Information Technology Reference
In-Depth Information
The success of temporal coding depends on the accuracy of the vectors. Trying to reduce the bit rate by reducing
the accuracy of the vectors is false economy as this simply increases the prediction error. Consequently for a given
GOP structure it is only in the the spatial coding that the overall bit rate is determined. The RLC/VLC coding is
lossless and so its contribution to the compression cannot be varied. If the bit rate is too high, the only option is to
increase the size of the coefficient-requantizing steps. This has the effect of shortening the wordlength of large
coefficients, and rounding small coefficients to zero, so that the bit rate goes down. Clearly if taken too far the
picture quality will also suffer because at some point the noise floor will become visible as some form of artifact.
5.13 A bidirectional coder
MPEG does not specify how an encoder is to be built or what coding decisions it should make. Instead it specifies
the protocol of the bitstream at the output. As a result the coder shown in Figure 5.35 is only an example.
Conceptually MPEG-2 Main Profile coding with a progressive scan input is almost identical to that of MPEG-1 as
the differences are to be found primarily in the picture size and the resulting bit rate. The coder shown here will
create MPEG-1 and MPEG-2 bidirectionally coded bitstreams from progressively scanned inputs. It also forms the
basis of interlaced MPEG-2 coding and for MPEG-4 texture coding, both of which will be considered later.

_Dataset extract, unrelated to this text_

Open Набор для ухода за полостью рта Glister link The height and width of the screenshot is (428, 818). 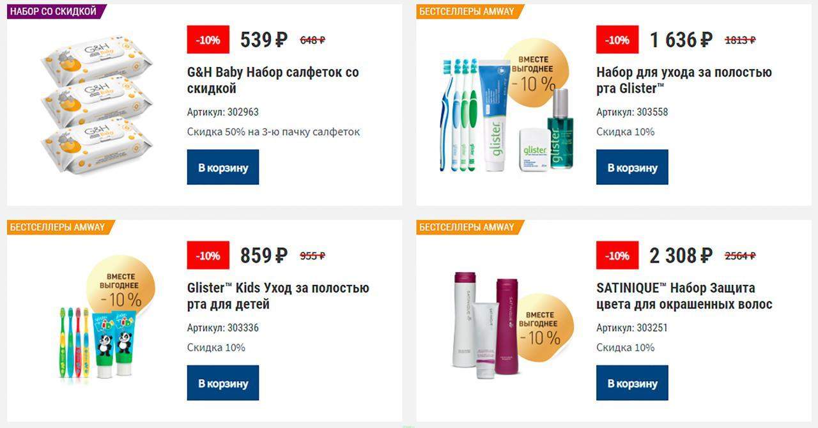click(684, 80)
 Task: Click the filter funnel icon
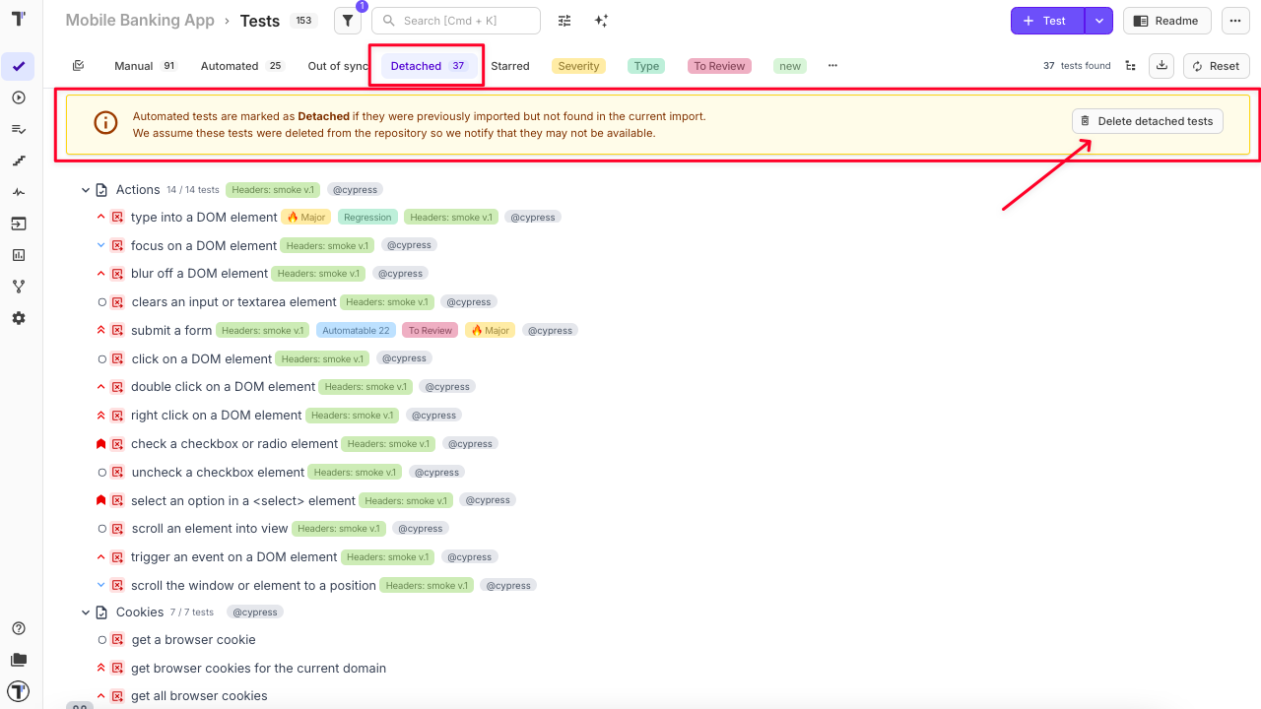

Figure 5.35(a) shows the component parts of the coder. At the input is a chain of picture stores which can be
bypassed for reordering purposes. This allows a picture to be encoded ahead of its normal timing when
bidirectional coding is employed.
At the centre is a dual-motion estimator which can simultaneously measure motion between the input picture, an
earlier picture and a later picture. These reference pictures are held in frame stores. The vectors from the motion
estimator are used locally to shift a picture in a frame store to form a predicted picture. This is subtracted from the
input picture to produce a prediction error picture which is then spatially coded.
The bidirectional encoding process will now be described. A GOP begins with an I picture which is intra-coded. In
Figure 5.35(b) the I picture emerges from the reordering delay. No prediction is possible on an I picture so the
motion estimator is inactive. There is no predicted picture and so the prediction error subtractor is set simply to
pass the input. The only processing which is active is the forward spatial coder which describes the picture with
DCT coefficients. The output of the forward spatial coder is locally decoded and stored in the past picture frame
store.
The reason for the spatial encode/decode is that the past picture frame store now contains exactly what the
decoder frame store will contain, including the effects of any requantizing errors. When the same picture is used as
a reference at both ends of a differential coding system, the errors will cancel out.
Figure 5.35: A bidirectional coder. (a) The essential components. (b) Signal flow when coding an I picture. (c)
Signal flow when coding a P picture. (d) Signal flow when bidirectional coding.